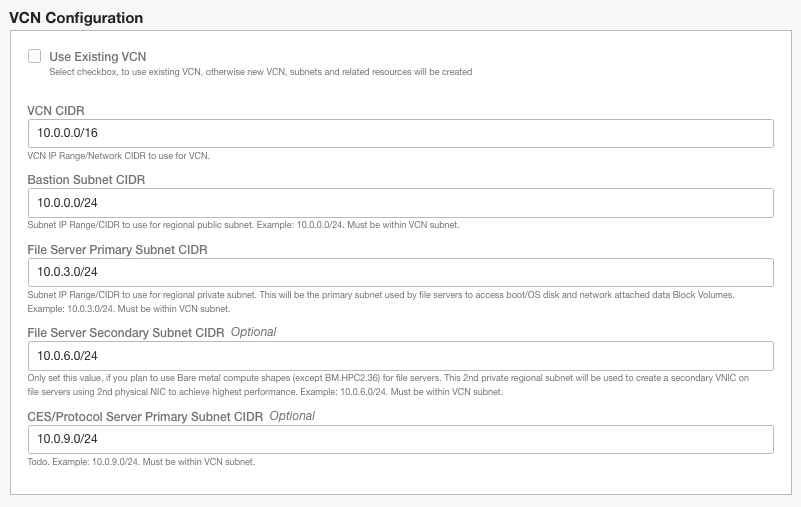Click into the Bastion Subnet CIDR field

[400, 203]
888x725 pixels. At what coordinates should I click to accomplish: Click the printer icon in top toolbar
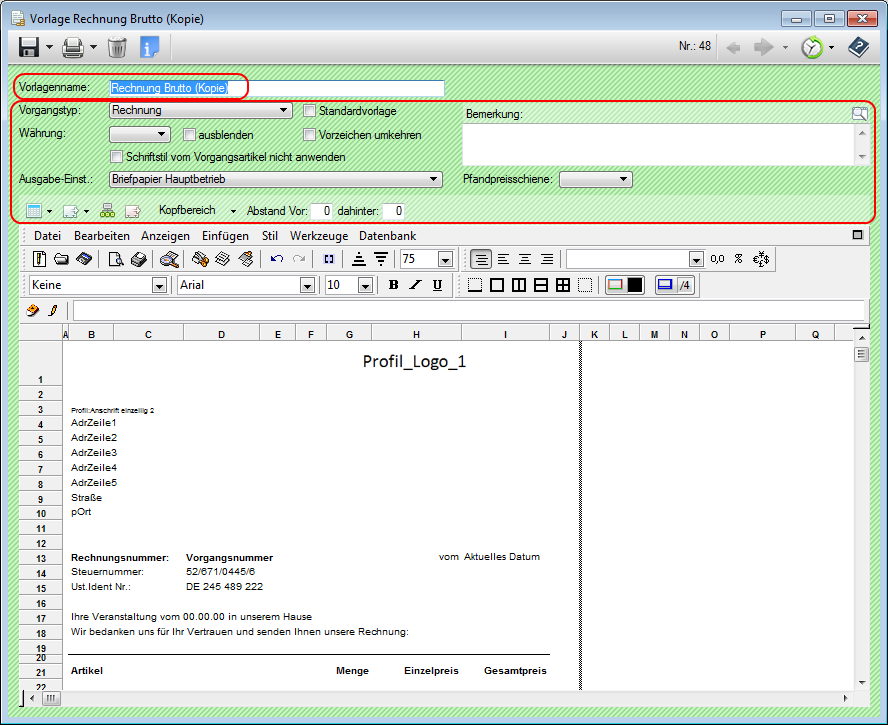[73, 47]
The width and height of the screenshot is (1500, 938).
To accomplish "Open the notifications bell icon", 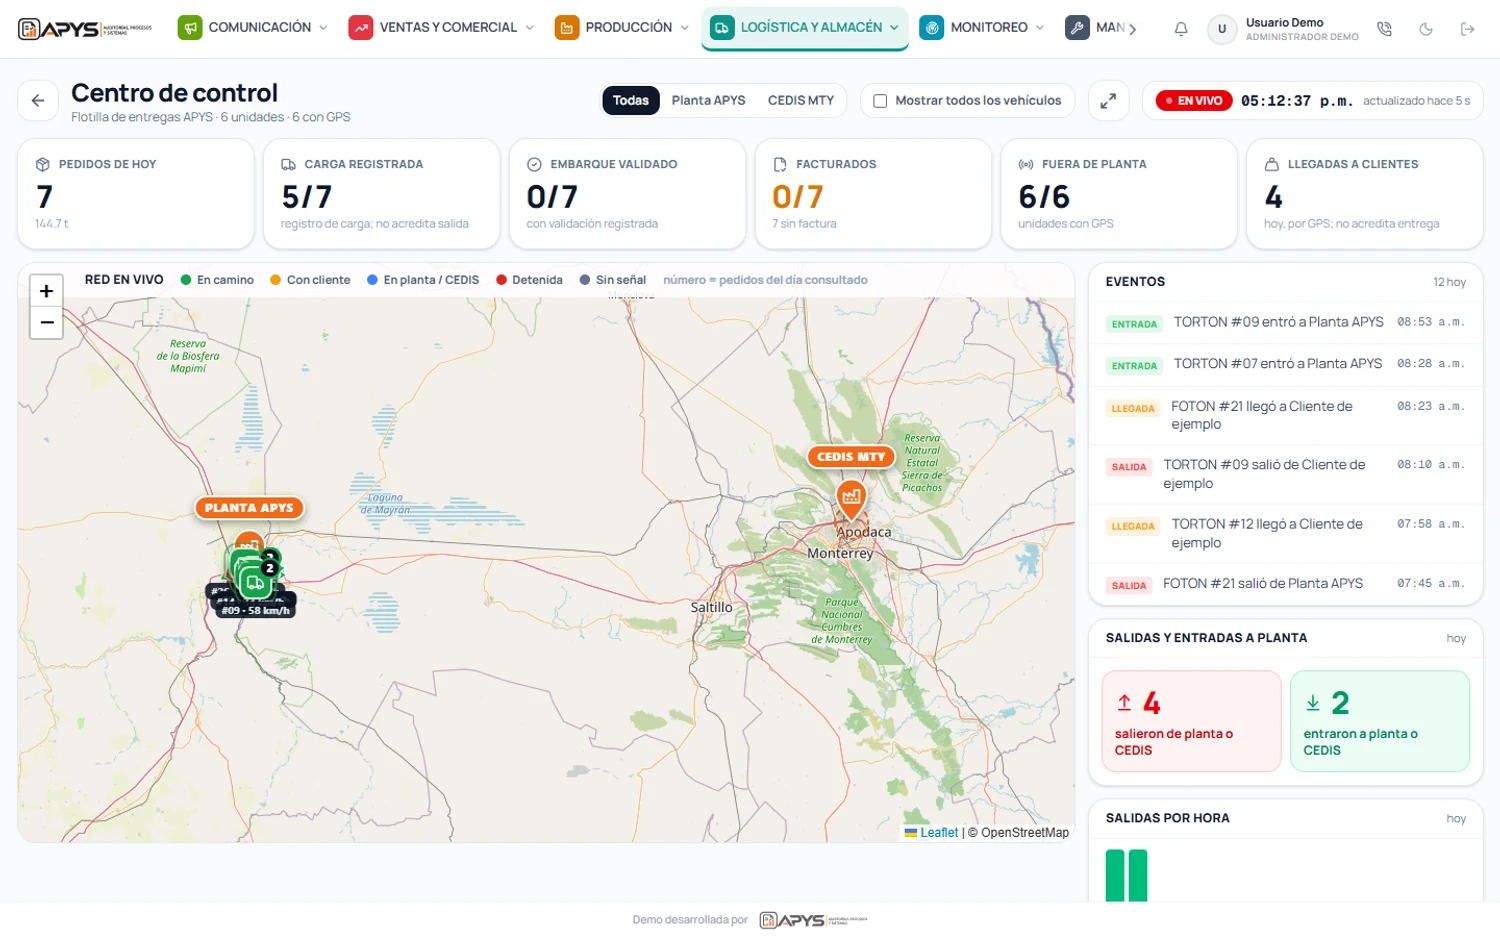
::::
> **EXERCISE**
Give back, word for word, the lines from the line that contains "888x725 pixels. At" through the last line of the records, with no pictures and nothing else.

> **RESPONSE AREA**
888x725 pixels. At what coordinates should I click to accomplish: Click the printer icon in top toolbar
[73, 47]
The width and height of the screenshot is (1500, 938).
To accomplish "Open the notifications bell icon", 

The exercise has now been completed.